What you should do: Would you copy the records exactly, leaving the pictures out?

[Dataset items]
━━━━
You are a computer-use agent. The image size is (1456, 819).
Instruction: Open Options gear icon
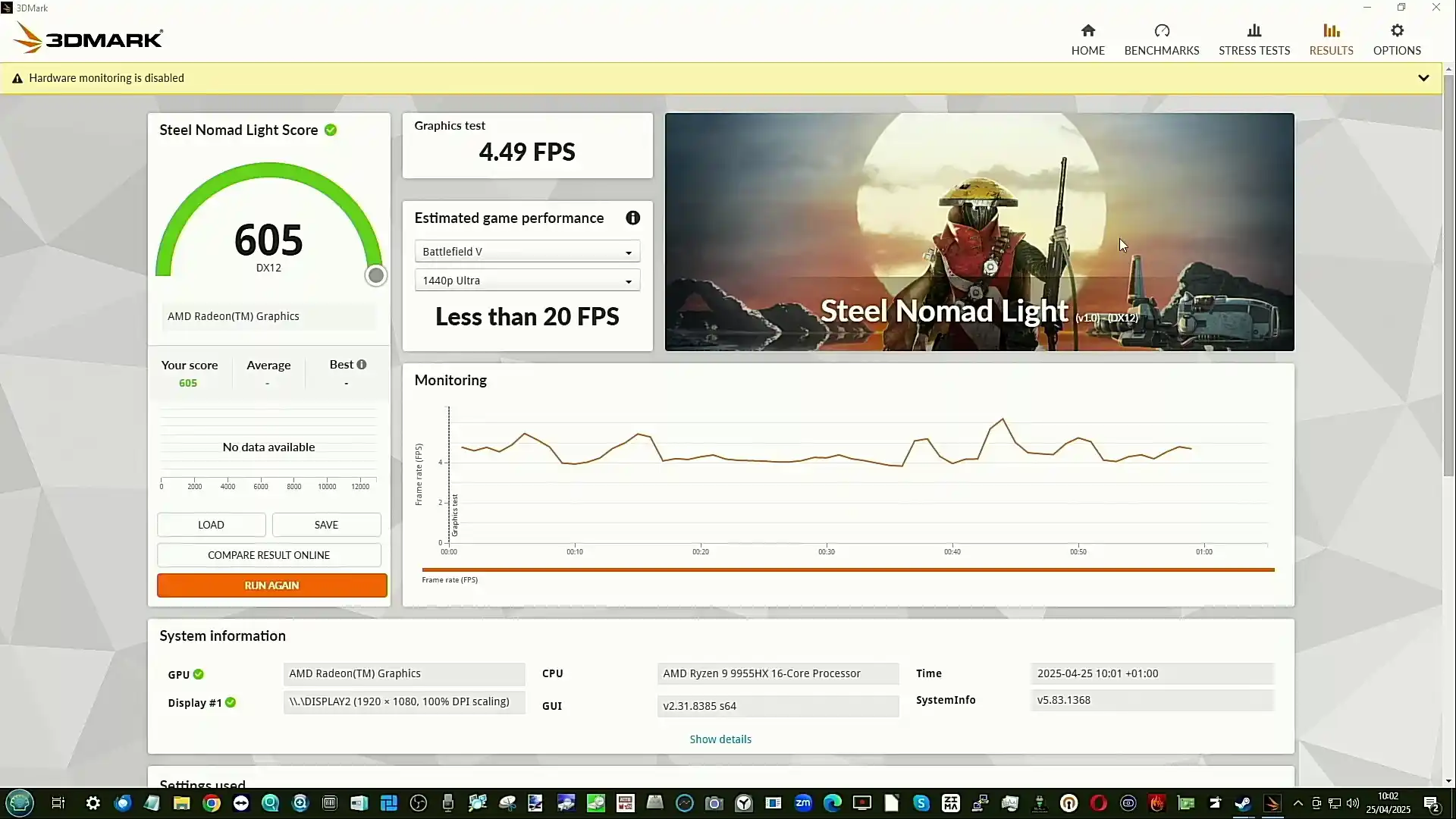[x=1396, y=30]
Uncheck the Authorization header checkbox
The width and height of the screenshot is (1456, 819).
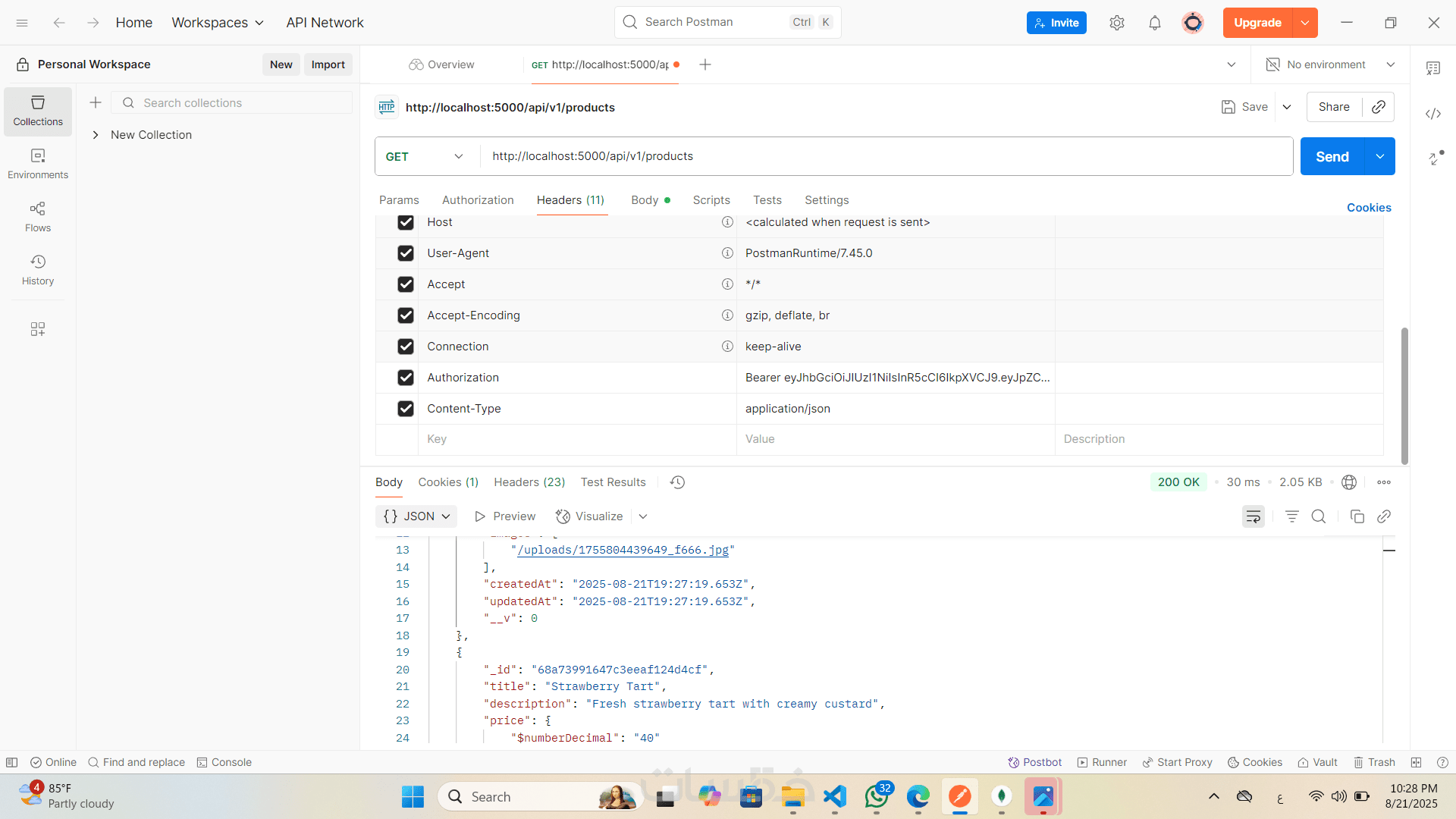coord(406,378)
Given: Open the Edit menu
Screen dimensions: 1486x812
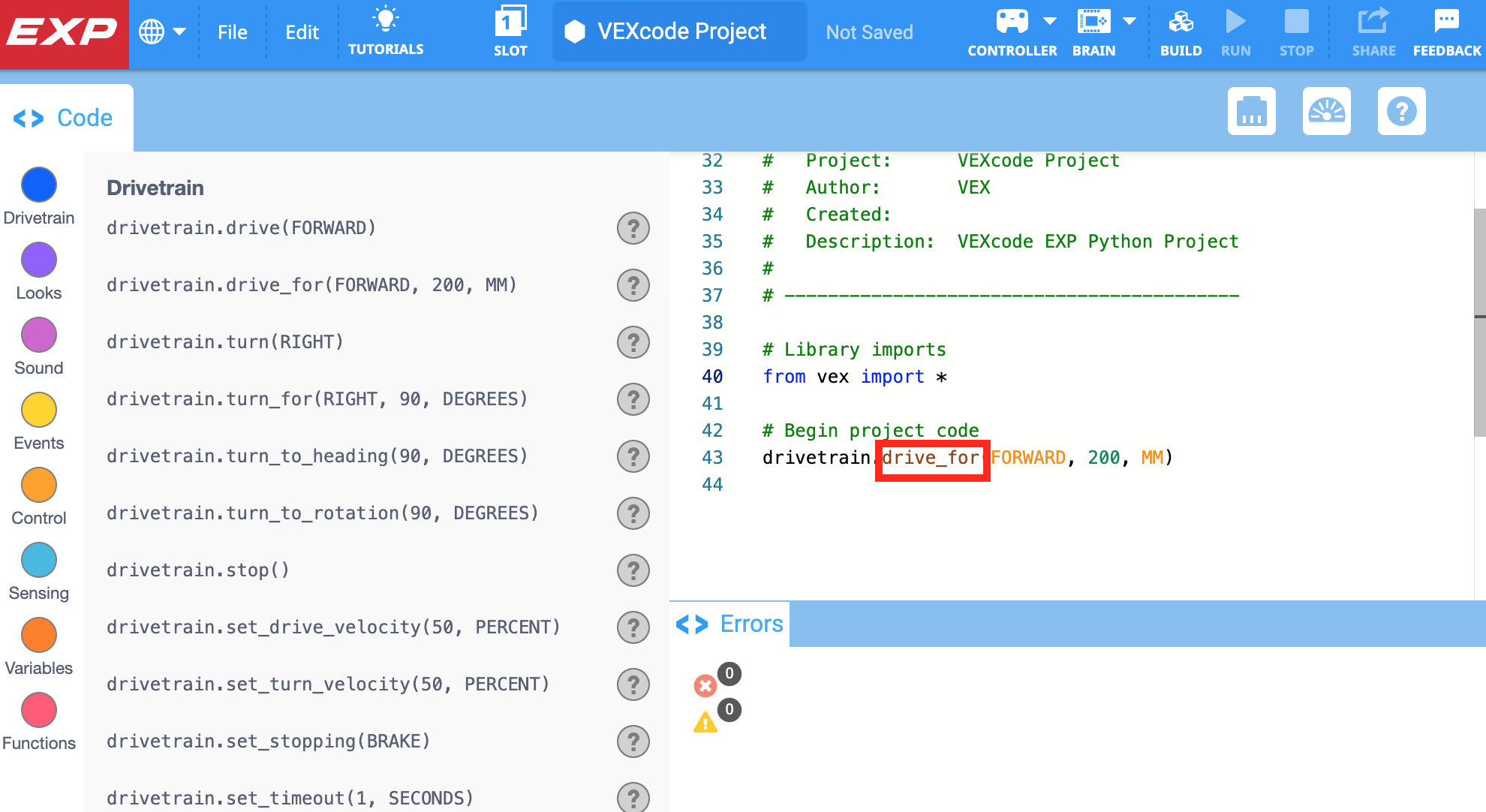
━━━━
Answer to this problem:
You are a computer-use agent. The image size is (1456, 819).
Instruction: Open Options gear icon
[x=1396, y=30]
Uncheck the Authorization header checkbox
The width and height of the screenshot is (1456, 819).
coord(406,378)
Given: Open the Edit menu
Screen dimensions: 1486x812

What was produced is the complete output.